There’s not a very clear picture about what insurance companies actively share in terms of information. On one hand, privacy laws in Canada mean that your personal information is protected in most cases, but on the other general statistical information is used by all insurers to build their underwriting policies, so in essence the companies each draw from common pools of information such as accident statistics, crime reports and other types of information that provide an actuarial basis for operations.

Digital Privacy Law

Passed into law in June 2015, Bill S-4, also known as the Digital Privacy Law, has some provisions that may impact how insurance companies share data, particularly when investigating car insurance fraud. Fraud is one factor that is thought to be behind the reasons car insurance premiums are so high in many provinces, particularly Ontario.

There are points in the legislation that allow insurance companies to exchange clients’ personal information without obtaining consent. The Personal Information and Protection of Electronic Documents Act prohibits the disclosing of personal information without an individual’s consent in all but specific cases.

Bill S-4 allows information disclosure without consent or other oversight if there’s a reasonable suspicion of illegal activity, particularly where the action of obtaining consent might compromise the ability to detect the fraudulent activity.

The Insurance Bureau of Canada, the country’s private insurance industry association, supports these provisions of the bill. The IBC supports the removal of restrictions that interfere with prompt investigation of fraudulent activity by allowing companies to disclose information without the creation of an investigative group, in “limited circumstances,” taken to mean only when there is a strong suspicion of, in this case, activities that defraud insurance companies.

Criticism of the Law

The bill was opposed by New Democrats, since it opens the doors for information sharing without individuals’ knowledge, a direct contravention of the spirit of PIPEDA. The IBC feels that the insurance industry as a whole is restricted in its ability to combat fraud, and that this information sharing will contribute to the public interest by identifying factors that could reduce insurance premiums on a broad scale.

Examples of Shared Information

digital privacy

It is expected that insurers will use new access to information to identify patterns in the claims history of individuals in suspected cases of fraud. Previously, if a driver deliberately caused an accident or submitted excessive claims beyond real damages, once that driver moved to a different insurer, only information on the public record, such as a driving abstract, would be available to the new insurer.

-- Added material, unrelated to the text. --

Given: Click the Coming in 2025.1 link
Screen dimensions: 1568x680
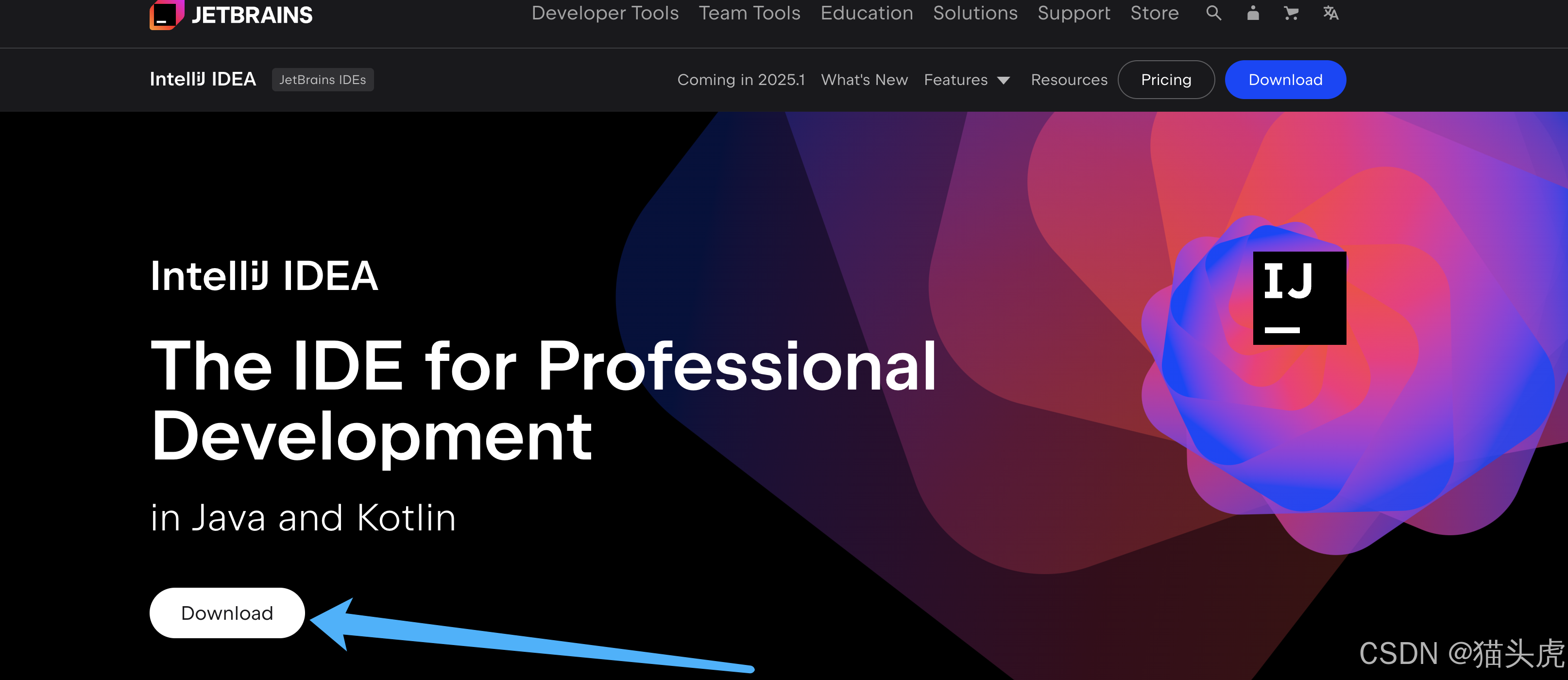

Any patterns of inflated claims made by that driver were not identifiable due to privacy restrictions.

The IBC suggests that sharing of general insurance history of a driver could prevent the new insurance company from discovering fraudulent activity until long after funds are paid to settle the most recent incident involving this driver and false claims.

Currently, amendments are being considered and regulations covering the Digital Privacy Act are not yet in place.